By Geoffrey Smith
Investing.com -- Russia won't immediately enforce its demand that it be paid in rubles for its natural gas shipments, the Kremlin said on Wednesday.
"Payments and supplies - it's a process that stretches over time," the news agency Interfax quoted Kremlin spokesman Dmitry Peskov as saying. "It's not as if what is delivered tomorrow has to be paid for tomorrow."
Peskov declined to give details of when exactly Russia would publish and enforce its new proposals, saying only that "the president has instructed it, and it will be implemented."

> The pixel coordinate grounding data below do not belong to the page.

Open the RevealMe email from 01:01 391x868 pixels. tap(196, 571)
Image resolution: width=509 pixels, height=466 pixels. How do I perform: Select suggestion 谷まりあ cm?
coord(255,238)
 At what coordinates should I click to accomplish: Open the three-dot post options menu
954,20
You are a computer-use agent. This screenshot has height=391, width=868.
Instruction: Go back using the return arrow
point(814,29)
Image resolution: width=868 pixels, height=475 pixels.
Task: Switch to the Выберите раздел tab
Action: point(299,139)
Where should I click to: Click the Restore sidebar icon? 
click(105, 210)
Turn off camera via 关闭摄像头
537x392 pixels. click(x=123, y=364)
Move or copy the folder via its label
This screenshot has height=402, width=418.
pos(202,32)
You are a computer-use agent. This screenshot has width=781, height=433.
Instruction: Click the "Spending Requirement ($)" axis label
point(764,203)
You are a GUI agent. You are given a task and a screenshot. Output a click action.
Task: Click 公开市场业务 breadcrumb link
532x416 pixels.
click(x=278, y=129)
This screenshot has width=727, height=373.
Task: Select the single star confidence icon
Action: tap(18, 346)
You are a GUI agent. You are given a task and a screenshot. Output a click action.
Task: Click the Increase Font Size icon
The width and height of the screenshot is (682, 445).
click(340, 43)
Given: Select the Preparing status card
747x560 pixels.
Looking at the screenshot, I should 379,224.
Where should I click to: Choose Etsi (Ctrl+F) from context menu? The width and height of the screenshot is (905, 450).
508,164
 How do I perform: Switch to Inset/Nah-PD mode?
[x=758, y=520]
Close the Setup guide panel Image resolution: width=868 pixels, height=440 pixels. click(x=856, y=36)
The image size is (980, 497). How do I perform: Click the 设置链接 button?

President Vladimir Putin has ordered Gazprom (MCX:GAZP) and the Russian central bank to have the necessary arrangements in place to receive payment in rubles from the start of April, while separate comments from other Russian politicians - including Peskov - were taken to indicate that supplies may be curtailed immediately after that date.
Peskov's comments come only hours after Germany announced the first steps toward rationing gas supplies, having earlier this week rejected the demand to pay in rubles as a "clear breach of contract."
Benchmark European natural gas futures pared their gains after the remark, but were still up sharply on the day as market participants braced for a sharp reduction in gas flows from the continent's biggest energy supplier. By 7:20 AM ET (1120 GMT), Dutch TTF Futures for April were up 10.7% at 120.74 euros a megawatt-hour, slightly below their intraday high of 124.78 euros/MWh.